Un problema che si pone attualmente è quello della validazione sperimentale delle teorie esposte. Infatti, sia per le notevoli dimensioni delle strutture in gioco, sia per le difficoltà pratiche, disponiamo oggi di un limitato numero di prove sperimentali che potrebbero costituire utili strumenti per la taratura dei modelli. Alcuni studi, nei quali, con differenti approcci e tipologie di elementi finiti, si è tentato di riprodurre numericamente il comportamento reale della struttura sulla base di dati sperimentali, hanno fornito indicazioni estremamente interessanti come nel caso delle prove con vibrodina.

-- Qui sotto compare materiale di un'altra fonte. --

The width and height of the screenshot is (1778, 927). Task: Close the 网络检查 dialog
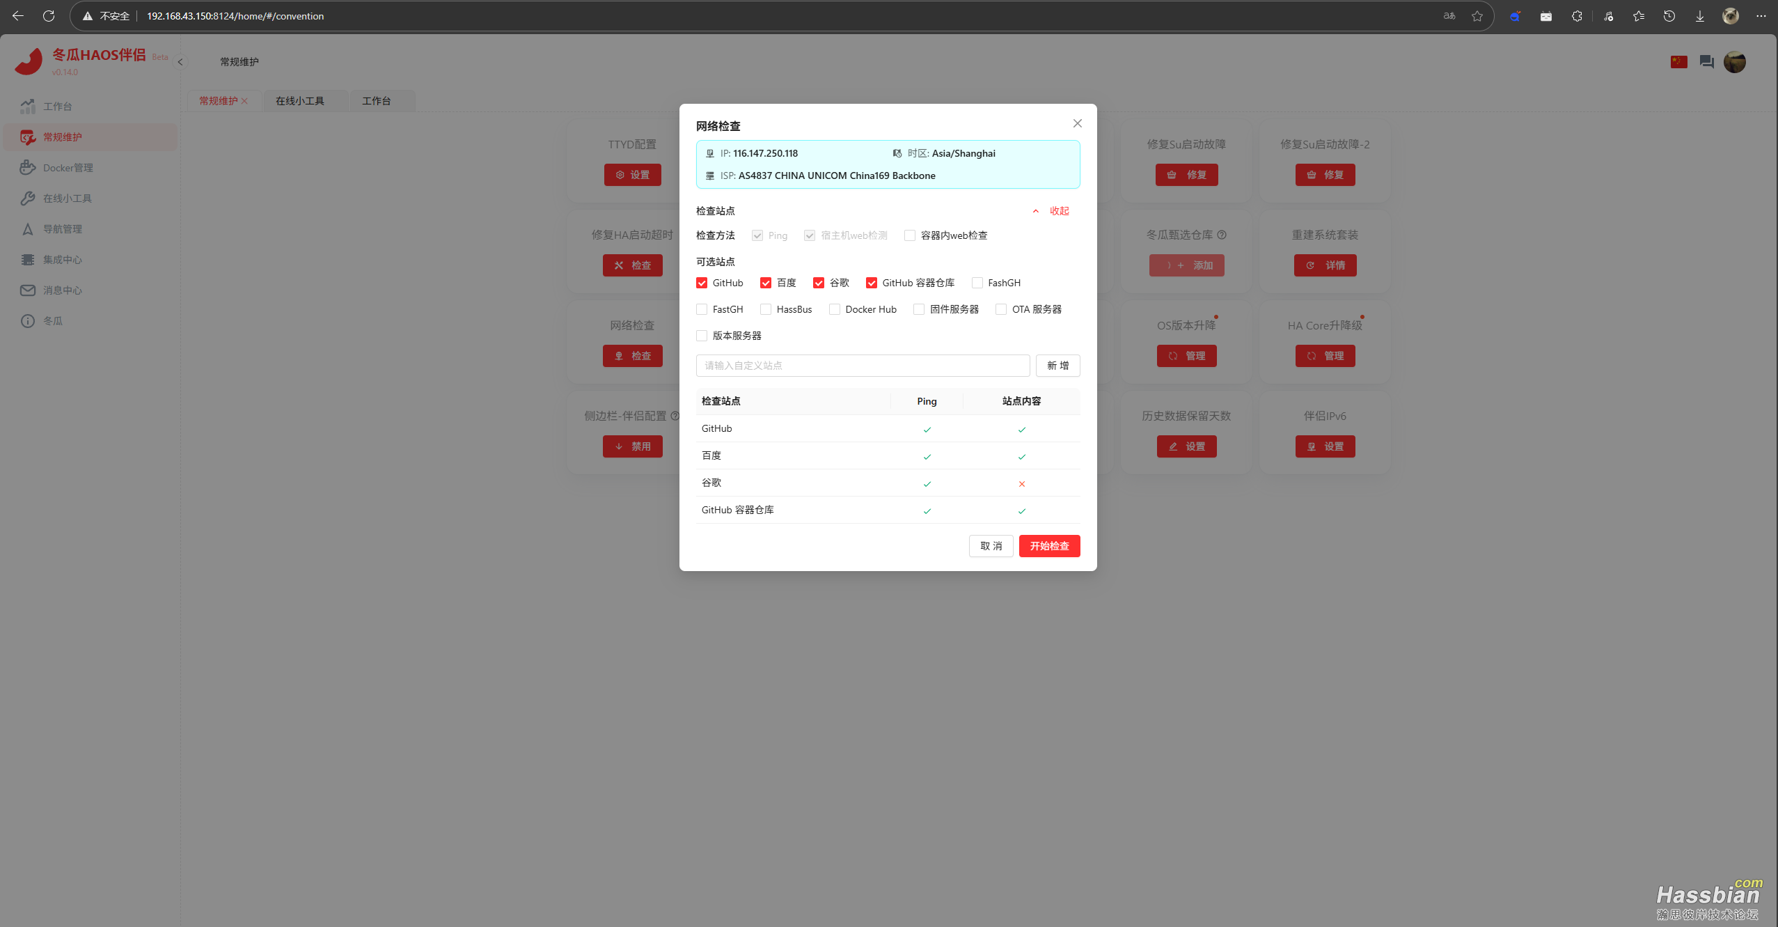pos(1077,123)
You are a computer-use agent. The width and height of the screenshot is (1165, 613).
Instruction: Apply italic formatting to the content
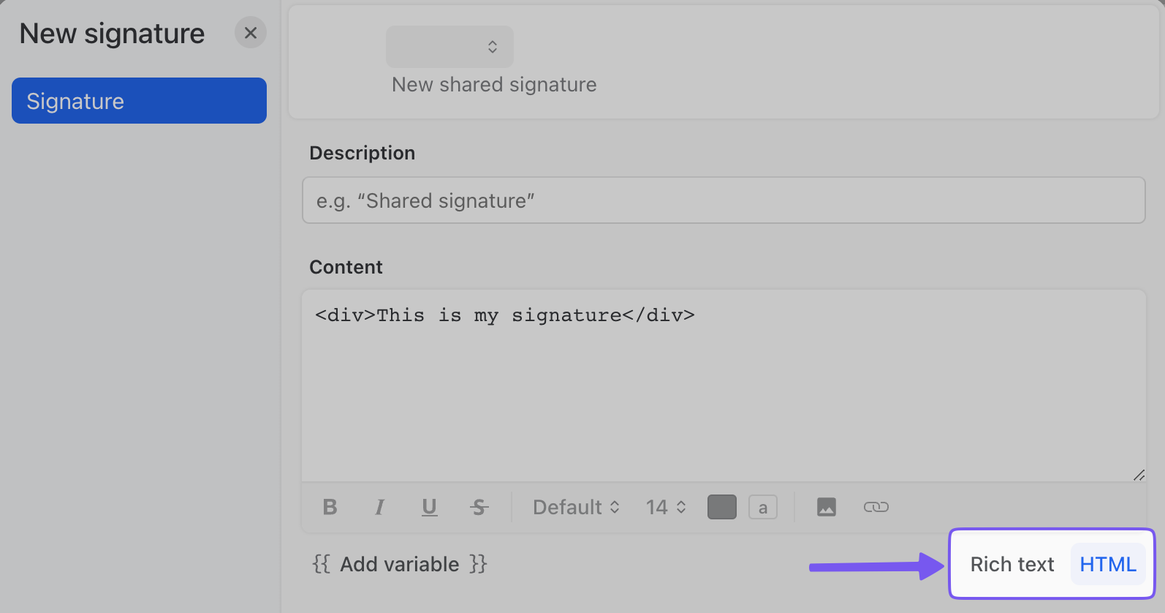pyautogui.click(x=379, y=507)
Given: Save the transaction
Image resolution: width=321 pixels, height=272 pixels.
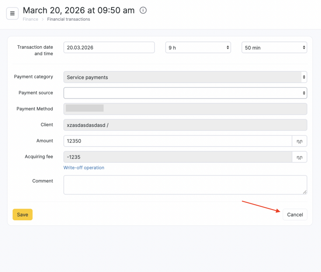Looking at the screenshot, I should (23, 215).
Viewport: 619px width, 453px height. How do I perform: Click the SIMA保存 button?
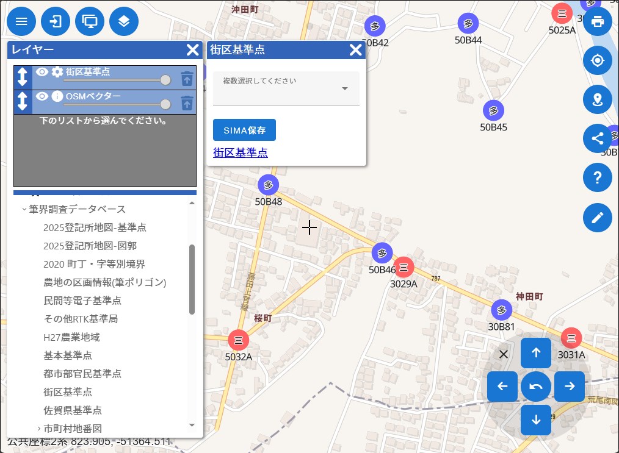click(x=244, y=130)
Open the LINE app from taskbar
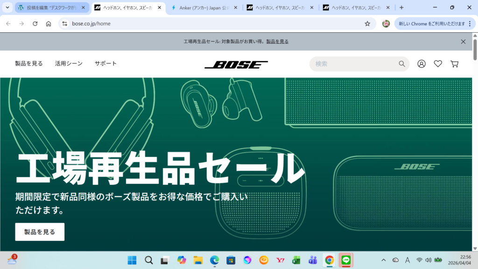 346,260
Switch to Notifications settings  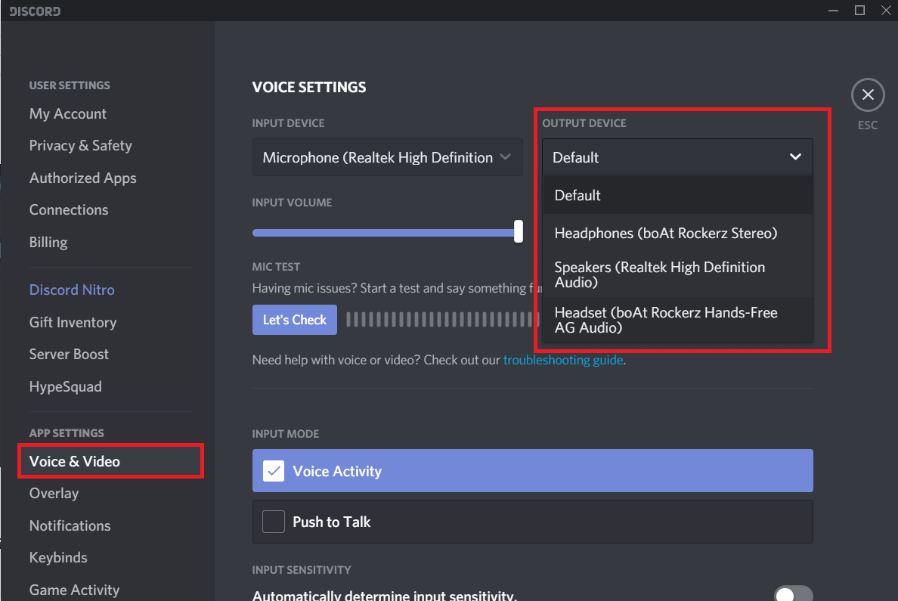pyautogui.click(x=70, y=525)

Con le tecniche numeriche è anche possibile effettuare prove parametriche che premettano di capire l’influenza di un determinato fattore sulla risposta strutturale, indirizzando quindi, all’occorrenza, specifiche analisi conoscitive.

Nonostante la creazione di raffinati software, non risulta ancora possibile valutare in maniera affidabile il comportamento delle dighe durante un importante evento sismico. In definitiva, si può concludere che l’impiego dei moderni strumenti non ha portato in nessun caso allo sviluppo di nuovi pratici metodi di calcolo della pressione idrodinamica, tanto che i più recenti codici normativi e linee guida continuano a riferirsi alle teorie sviluppate dagli anni ’30 agli anni ’70 del ‘900.